▸ Описание задачи:
Найдите в данных ниже все строки, где встречается слово «icon», и перепишите каждую из них. Регистр букв учитывается.

Данные о словах и положении элементов:
------------------------------------------------

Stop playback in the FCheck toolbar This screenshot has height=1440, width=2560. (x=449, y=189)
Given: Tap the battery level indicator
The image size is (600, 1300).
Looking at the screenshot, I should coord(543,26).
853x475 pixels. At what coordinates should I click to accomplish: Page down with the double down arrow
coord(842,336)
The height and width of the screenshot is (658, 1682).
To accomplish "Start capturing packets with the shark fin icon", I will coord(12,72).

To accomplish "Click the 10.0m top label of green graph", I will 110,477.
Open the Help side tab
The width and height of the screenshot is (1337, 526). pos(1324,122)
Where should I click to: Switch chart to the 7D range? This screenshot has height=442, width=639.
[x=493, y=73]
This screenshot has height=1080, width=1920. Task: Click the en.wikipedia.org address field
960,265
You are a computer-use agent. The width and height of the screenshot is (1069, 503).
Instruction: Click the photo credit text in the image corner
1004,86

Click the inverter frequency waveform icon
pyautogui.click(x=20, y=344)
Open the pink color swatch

------------------------------------------------

▸ Ответ:
To accomplish "Start capturing packets with the shark fin icon", I will coord(12,72).
Click the inverter frequency waveform icon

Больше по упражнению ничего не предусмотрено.